We Are Not Throwing Away Our Spot

It started with a simple Facebook post in October 2016.

Medical schools across the country have a tradition of showing music videos produced by the current first-year class in order to attract students to their schools. During our Revisit Weekend in April, we were surprised to discover that the Icahn School of Medicine at Mount Sinai (ISMMS) didn’t feature one. Resolving to correct this and excited about the prospect of embarking on a creative endeavor that would capture the essence of our school, we reached out to the Admissions Office to see if they would be able to support this.

After Jordan had an initial meeting with the Associate Dean of Medical Education, Michelle Sainté, a small group of dedicated students assembled over pizza in an Annenberg lecture room one evening, to discuss our plan of action, specifically: what songs we could parody that would best represent the ISMMS experience.  After a short debate and the astute realization that “Icahn School of Medicine” happened to have the same number of syllables as “Alexander Hamilton,” (hum it out for yourself!) a lofty decision was made: We wouldn’t just parody one song from the Pulitzer-prize winning musical, Hamilton, but we would undertake a medley of songs.

· · ·

**APPLY WHAT YOU READ**:
[A] Answer these questions from the account of the Mount Sinai music video:
(i) In what month and year did it start?
(ii) Whom did Jordan meet with first?
(iii) Which name has the same number of syllables as "Icahn School of Medicine"?
[B] Can you go on with the account of the Mount Sinai music video from its last sentence?

**DATA SECTION**:

· · ·

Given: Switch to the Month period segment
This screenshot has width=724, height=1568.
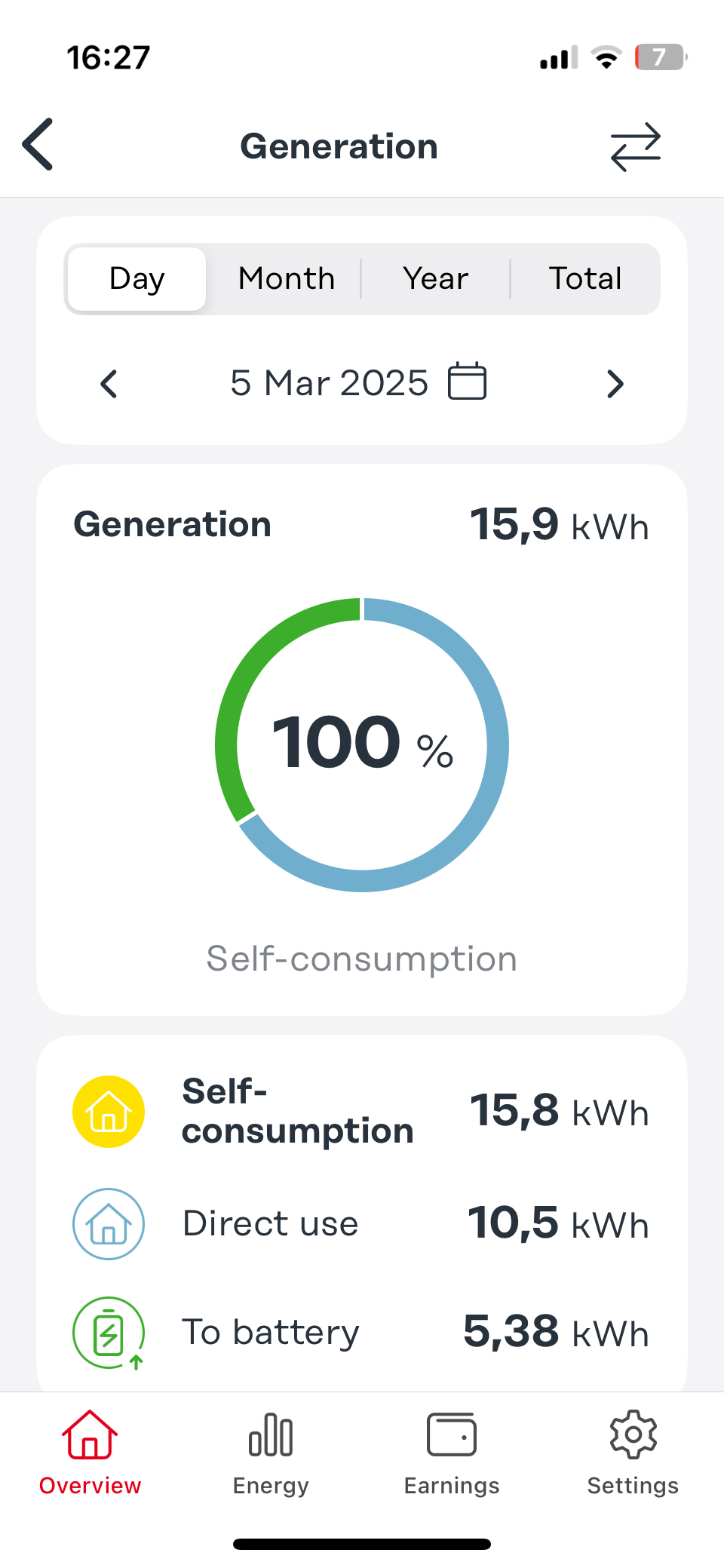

· · ·

**RESULTS OF THE TASKS**:
[A]
(i) October 2016
(ii) The Associate Dean of Medical Education, Michelle Sainté
(iii) "Alexander Hamilton"

[B]
This certainly was not going to be an easy feat: Hamilton is musically challenging. It is filled with complicated harmonies, syncopated rhythms, clever raps, and a variety of styles—not to mention the added concern that blending the medley would present. We had a vision, however, and were confident that our collective talents would dispel our concerns, and so we carried on.

Shortly after our initial meeting, a smaller group of dedicated students (the authors of this article, in fact) stuck around and agreed to help spearhead this initiative.  We all naturally accepted roles that catered to our strengths. Given their backgrounds in a cappella, jazz, classical music, arranging, and orchestration, Jordyn and Charles were responsible for writing the lyrics and directing the musical score; Catharine lead the choreography team, because of her extensive dancing experience; and Jordan, along with three other members of the team, directed the video’s logistical and production elements.

Since our first year began with several conversations about loneliness and isolation in medical school, we hoped that this project would bring our entire class together to combat those sentiments. In fact, that was one of our primary goals with this project, and we encouraged all to participate—to whatever extent they would like.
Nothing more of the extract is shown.